I can't see it as an interesting feature in non corporate environment. But it could be because I rarely rely on cloud stuff.

I'm not saying it is an "interesting" feature for you. It isn't.

I am saying that it is a sign that the old-fashioned open PC is dying. And that it is replaced by ever-more "secure" systems (like that crazy AMD processor pairing thing) running ever-more-smartphone-like operating systems and moving closer and closer to smartphone-like management systems.

If you think they are going to continue making an 'open' version of Windows while corporate Windows gets more and more locked down, you are being very naive. The priority for Windows NT development has always been big/bigger business. And if anything, home users will get experimented on to lose more control and openness first.

And in fact, look at what they've done with Windows 11 - without some messing around, you cannot use a Windows 11 PC without registering it in the Microsoft cloud and logging in with your Microsoft account.
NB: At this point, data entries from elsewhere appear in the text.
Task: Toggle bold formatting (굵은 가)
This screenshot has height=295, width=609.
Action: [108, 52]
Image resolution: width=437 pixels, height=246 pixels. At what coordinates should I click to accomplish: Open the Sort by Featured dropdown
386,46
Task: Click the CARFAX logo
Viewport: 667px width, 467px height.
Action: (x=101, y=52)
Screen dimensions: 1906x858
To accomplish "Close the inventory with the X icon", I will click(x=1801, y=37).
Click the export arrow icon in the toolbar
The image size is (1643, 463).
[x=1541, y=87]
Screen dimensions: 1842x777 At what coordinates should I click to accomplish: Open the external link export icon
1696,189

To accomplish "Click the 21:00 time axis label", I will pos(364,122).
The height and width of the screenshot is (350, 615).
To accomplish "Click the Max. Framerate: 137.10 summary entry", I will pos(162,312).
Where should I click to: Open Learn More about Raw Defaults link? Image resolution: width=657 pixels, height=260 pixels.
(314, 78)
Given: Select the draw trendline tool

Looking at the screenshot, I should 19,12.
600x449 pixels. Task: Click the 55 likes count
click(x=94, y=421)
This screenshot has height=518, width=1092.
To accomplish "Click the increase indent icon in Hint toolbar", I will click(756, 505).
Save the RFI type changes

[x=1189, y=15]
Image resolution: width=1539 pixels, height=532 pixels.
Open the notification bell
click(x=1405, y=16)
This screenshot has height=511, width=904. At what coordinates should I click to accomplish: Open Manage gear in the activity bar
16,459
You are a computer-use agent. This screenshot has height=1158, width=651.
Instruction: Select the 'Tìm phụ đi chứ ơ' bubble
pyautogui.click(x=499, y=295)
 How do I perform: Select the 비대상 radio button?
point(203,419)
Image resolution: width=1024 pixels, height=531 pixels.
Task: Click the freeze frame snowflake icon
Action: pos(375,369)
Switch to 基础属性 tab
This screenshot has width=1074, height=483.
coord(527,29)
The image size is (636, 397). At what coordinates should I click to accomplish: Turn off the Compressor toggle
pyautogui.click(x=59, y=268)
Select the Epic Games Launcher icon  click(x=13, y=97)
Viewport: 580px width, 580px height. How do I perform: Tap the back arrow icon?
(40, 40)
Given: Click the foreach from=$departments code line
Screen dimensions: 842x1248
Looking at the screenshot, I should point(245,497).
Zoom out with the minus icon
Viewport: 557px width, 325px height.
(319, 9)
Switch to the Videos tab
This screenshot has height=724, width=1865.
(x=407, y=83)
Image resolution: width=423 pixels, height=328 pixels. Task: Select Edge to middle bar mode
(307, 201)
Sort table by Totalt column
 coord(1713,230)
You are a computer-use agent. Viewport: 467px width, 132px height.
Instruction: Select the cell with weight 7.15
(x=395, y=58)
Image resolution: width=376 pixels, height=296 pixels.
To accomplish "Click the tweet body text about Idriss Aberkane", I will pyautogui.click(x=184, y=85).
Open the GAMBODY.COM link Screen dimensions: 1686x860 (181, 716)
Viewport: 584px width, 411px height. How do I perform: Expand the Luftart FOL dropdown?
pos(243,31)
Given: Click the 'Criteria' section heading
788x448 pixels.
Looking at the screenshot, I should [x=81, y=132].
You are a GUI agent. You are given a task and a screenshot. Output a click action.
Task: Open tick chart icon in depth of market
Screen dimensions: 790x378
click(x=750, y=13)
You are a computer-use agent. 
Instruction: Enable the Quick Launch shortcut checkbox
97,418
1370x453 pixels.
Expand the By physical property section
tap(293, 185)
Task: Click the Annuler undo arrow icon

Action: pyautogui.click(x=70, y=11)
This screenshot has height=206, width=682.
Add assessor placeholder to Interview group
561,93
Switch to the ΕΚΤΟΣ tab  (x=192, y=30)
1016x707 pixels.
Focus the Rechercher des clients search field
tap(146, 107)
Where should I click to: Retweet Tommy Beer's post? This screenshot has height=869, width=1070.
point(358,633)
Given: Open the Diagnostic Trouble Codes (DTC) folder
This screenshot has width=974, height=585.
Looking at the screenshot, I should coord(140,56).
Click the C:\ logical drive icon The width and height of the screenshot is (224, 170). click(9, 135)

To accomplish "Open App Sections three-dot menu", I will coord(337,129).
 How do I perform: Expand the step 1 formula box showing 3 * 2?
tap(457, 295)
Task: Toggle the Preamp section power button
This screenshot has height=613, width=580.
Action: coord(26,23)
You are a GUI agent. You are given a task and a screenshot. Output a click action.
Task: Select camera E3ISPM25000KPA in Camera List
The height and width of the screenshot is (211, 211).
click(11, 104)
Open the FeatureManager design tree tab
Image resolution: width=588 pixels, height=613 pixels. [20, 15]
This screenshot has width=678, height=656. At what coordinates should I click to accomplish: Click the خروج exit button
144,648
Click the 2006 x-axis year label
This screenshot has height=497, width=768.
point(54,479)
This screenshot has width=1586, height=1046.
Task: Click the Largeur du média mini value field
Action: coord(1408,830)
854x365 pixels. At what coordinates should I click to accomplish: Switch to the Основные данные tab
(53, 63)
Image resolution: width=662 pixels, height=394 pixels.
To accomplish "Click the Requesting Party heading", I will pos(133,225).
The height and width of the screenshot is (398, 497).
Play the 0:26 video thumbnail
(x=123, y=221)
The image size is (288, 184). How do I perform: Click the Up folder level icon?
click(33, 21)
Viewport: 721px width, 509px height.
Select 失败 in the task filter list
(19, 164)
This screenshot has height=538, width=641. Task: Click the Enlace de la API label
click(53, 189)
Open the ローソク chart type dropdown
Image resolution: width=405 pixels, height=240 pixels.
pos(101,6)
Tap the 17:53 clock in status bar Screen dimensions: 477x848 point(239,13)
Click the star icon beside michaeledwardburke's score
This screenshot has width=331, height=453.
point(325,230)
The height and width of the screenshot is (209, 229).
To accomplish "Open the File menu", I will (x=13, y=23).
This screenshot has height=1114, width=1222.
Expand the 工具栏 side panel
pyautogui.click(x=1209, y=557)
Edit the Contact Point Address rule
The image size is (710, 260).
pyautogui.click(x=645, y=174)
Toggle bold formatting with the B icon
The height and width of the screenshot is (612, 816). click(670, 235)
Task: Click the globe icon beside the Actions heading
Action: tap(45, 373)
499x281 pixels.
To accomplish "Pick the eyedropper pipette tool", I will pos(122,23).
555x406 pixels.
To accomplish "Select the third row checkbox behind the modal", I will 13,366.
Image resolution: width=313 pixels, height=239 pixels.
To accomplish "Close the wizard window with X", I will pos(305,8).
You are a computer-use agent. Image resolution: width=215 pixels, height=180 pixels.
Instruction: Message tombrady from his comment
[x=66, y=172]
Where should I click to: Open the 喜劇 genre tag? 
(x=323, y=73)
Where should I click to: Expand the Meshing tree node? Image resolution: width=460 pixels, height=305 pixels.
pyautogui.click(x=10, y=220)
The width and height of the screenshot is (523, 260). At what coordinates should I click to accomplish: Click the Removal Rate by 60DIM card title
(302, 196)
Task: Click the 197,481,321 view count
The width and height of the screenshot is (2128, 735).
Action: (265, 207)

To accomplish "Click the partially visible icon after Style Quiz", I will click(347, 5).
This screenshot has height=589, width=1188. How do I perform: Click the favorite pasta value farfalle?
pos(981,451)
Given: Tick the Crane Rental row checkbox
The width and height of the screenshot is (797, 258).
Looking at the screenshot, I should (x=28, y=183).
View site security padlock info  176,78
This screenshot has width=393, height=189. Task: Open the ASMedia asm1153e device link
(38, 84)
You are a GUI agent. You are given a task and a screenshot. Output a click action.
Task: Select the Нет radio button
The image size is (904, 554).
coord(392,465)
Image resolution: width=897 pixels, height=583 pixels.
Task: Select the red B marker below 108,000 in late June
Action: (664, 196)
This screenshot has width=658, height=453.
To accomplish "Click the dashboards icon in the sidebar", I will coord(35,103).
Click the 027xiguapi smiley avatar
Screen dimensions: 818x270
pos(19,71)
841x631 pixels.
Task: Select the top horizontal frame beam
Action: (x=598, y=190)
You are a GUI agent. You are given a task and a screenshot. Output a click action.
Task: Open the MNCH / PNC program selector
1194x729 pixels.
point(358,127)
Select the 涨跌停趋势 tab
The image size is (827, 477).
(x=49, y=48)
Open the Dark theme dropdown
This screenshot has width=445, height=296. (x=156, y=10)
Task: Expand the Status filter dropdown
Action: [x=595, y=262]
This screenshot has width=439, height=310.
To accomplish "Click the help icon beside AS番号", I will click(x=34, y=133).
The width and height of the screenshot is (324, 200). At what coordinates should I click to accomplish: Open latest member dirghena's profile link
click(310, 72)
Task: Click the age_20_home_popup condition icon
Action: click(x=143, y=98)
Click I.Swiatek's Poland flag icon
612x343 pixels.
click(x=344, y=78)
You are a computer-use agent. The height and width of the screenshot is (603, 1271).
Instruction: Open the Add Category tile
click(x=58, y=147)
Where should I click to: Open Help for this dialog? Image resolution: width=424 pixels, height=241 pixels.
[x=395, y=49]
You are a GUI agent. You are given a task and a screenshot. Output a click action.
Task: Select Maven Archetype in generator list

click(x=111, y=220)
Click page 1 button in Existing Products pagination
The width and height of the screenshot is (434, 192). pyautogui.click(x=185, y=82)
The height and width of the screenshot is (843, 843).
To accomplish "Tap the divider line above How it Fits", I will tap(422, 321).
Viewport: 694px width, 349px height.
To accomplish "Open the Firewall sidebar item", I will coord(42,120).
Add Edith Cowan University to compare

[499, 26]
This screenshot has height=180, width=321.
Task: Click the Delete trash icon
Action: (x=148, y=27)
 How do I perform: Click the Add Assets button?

Started with the home version.

Another example: 10-15 years ago, if your Windows PC failed, you could take the hard drive, put it in another system, and recover all your data. Today, the default for Windows 11 is full disk encryption, and you need the recovery key stored in your Microsoft account to access that data as soon as your TPM sneezes. Motherboard replacement is enough to lock you out of your data permanently without that recovery key...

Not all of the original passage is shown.